Malawi’s intra-Africa trade rises to 32%, boosted by AfCFTA — Brookings study
Trade exchange between Malawi and other countries in the African region has improved over the years, with statistics showing that Malawi now accounts for 32% of intra-Africa trade
A recent study published by Brookings Institution Africa Growth Initiative indicates that at 32%, Malawi ranks on position seven out of 13 countries that have improved performance, with Eswatini, formerly Swaziland, claiming 85% share of intra-Africa trade. This means that opportunities for Malawians to generate revenues through trade have improved over time, countering a previous narrative and data that the country’s intra-Africa trade is low.
The study, titled ‘Significance of Intra-Africa Trade: Getting the Narrative Right’, which analyses development and progress towards intra-Africa trade, demonstrates that trade between African countries has generally risen and provided a greater economic significance than previously thought. “Currently, sets of African countries, particularly the smaller, landlocked and more open economies like Malawi have significantly higher levels of dependence on intra-continental trade [imports plus exports] than others thus improving intra-Africa trade,” the study says. The African average of intra-regional trade is, however, dragged down by the continent’s larger economies, especially Egypt, Nigeria and to a lesser extent South Africa who claim the highest share of intra-Africa trade.

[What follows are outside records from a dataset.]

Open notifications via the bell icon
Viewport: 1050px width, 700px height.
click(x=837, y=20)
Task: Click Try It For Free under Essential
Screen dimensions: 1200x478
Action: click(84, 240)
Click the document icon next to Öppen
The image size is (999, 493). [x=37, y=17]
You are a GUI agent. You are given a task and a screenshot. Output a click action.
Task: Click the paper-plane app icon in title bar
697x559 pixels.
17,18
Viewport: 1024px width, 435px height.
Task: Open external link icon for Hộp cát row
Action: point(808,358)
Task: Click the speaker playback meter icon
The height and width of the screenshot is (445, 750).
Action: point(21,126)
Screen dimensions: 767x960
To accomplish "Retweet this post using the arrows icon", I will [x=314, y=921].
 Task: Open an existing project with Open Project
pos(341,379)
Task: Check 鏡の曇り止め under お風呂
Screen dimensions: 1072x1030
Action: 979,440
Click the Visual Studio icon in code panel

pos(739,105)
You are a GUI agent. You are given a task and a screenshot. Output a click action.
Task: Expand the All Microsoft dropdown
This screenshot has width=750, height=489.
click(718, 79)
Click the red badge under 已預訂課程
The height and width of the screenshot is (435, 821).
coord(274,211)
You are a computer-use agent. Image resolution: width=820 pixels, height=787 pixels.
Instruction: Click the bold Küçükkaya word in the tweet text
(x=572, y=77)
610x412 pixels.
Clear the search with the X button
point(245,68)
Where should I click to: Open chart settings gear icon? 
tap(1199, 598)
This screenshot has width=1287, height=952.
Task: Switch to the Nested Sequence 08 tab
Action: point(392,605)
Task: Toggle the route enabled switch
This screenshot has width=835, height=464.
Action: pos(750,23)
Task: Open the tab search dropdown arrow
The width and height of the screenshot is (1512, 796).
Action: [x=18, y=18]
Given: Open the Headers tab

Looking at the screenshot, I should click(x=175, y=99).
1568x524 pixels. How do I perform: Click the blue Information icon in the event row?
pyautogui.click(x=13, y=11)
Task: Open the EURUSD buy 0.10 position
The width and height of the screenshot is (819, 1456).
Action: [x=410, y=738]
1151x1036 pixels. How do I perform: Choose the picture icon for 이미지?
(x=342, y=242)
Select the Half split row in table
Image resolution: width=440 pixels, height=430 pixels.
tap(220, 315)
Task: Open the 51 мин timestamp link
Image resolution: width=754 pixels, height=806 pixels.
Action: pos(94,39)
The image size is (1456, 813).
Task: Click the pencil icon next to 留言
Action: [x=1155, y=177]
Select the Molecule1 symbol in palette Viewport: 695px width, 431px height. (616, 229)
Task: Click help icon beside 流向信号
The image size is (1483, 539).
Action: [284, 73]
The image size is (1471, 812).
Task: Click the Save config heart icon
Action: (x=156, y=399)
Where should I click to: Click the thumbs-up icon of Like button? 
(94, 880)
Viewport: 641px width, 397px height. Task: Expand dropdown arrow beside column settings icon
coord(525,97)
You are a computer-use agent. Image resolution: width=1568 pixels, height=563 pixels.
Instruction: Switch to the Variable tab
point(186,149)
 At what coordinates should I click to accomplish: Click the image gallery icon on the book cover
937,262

The report also underscores the importance of the African Continental Free Trade Agreement (AfCFTA) as a key driver of intra-Africa trade growth. Malawi’s economy is agro-based, with agricultural products accounting for about 80% of all exports, a development that has disadvantaged the country in terms of trade with its peers. Therefore, the country in southeastern Africa needs to diversify its export products and local production to build on the momentum in growing its trade in the process of generating foreign exchange, according Betchani Tchereni, an economist from Malawi University of Business and Applied Sciences. “The trade treaties and policies in place should compel us to trade more with our regional peers and think of diversifying our product portfolio.”